**Problem to work on**
Repeat the records below exactly, line for line.

────────────────────────────────────────

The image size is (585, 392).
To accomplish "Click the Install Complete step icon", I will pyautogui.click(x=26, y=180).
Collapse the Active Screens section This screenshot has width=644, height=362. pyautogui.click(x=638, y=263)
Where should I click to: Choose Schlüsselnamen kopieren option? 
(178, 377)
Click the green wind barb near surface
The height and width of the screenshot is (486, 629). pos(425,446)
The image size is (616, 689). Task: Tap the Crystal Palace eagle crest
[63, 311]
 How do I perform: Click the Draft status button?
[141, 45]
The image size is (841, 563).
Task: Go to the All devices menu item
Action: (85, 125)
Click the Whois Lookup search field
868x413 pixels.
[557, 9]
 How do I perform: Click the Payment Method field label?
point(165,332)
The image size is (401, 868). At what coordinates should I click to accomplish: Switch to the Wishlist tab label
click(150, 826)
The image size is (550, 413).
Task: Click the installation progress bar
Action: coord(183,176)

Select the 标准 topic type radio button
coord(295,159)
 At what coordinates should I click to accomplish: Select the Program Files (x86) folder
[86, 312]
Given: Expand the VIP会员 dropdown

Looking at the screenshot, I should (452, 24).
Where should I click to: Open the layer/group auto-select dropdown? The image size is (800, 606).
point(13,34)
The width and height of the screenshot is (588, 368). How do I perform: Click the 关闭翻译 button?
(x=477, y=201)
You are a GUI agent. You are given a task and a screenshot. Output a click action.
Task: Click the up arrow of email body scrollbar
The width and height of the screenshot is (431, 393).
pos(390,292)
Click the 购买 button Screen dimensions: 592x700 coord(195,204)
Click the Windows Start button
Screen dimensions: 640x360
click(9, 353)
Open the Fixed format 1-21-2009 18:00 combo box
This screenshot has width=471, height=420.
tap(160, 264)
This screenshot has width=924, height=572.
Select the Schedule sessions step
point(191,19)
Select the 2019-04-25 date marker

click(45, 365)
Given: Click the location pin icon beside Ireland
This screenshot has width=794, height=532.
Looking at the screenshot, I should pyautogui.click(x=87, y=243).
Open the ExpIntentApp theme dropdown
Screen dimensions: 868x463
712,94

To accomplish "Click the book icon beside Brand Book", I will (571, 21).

────────────────────────────────────────

**Output for this exercise**
The image size is (585, 392).
To accomplish "Click the Install Complete step icon", I will pyautogui.click(x=26, y=180).
Collapse the Active Screens section This screenshot has width=644, height=362. pyautogui.click(x=638, y=263)
Where should I click to: Choose Schlüsselnamen kopieren option? 
(178, 377)
Click the green wind barb near surface
The height and width of the screenshot is (486, 629). pos(425,446)
The image size is (616, 689). Task: Tap the Crystal Palace eagle crest
[63, 311]
 How do I perform: Click the Draft status button?
[141, 45]
The image size is (841, 563).
Task: Go to the All devices menu item
Action: (85, 125)
Click the Whois Lookup search field
868x413 pixels.
[557, 9]
 How do I perform: Click the Payment Method field label?
point(165,332)
The image size is (401, 868). At what coordinates should I click to accomplish: Switch to the Wishlist tab label
click(150, 826)
The image size is (550, 413).
Task: Click the installation progress bar
Action: coord(183,176)

Select the 标准 topic type radio button
coord(295,159)
 At what coordinates should I click to accomplish: Select the Program Files (x86) folder
[86, 312]
Given: Expand the VIP会员 dropdown

Looking at the screenshot, I should (452, 24).
Where should I click to: Open the layer/group auto-select dropdown? The image size is (800, 606).
point(13,34)
The width and height of the screenshot is (588, 368). How do I perform: Click the 关闭翻译 button?
(x=477, y=201)
You are a GUI agent. You are given a task and a screenshot. Output a click action.
Task: Click the up arrow of email body scrollbar
The width and height of the screenshot is (431, 393).
pos(390,292)
Click the 购买 button Screen dimensions: 592x700 coord(195,204)
Click the Windows Start button
Screen dimensions: 640x360
click(9, 353)
Open the Fixed format 1-21-2009 18:00 combo box
This screenshot has width=471, height=420.
tap(160, 264)
This screenshot has width=924, height=572.
Select the Schedule sessions step
point(191,19)
Select the 2019-04-25 date marker

click(45, 365)
Given: Click the location pin icon beside Ireland
This screenshot has width=794, height=532.
Looking at the screenshot, I should pyautogui.click(x=87, y=243).
Open the ExpIntentApp theme dropdown
Screen dimensions: 868x463
712,94

To accomplish "Click the book icon beside Brand Book", I will (571, 21).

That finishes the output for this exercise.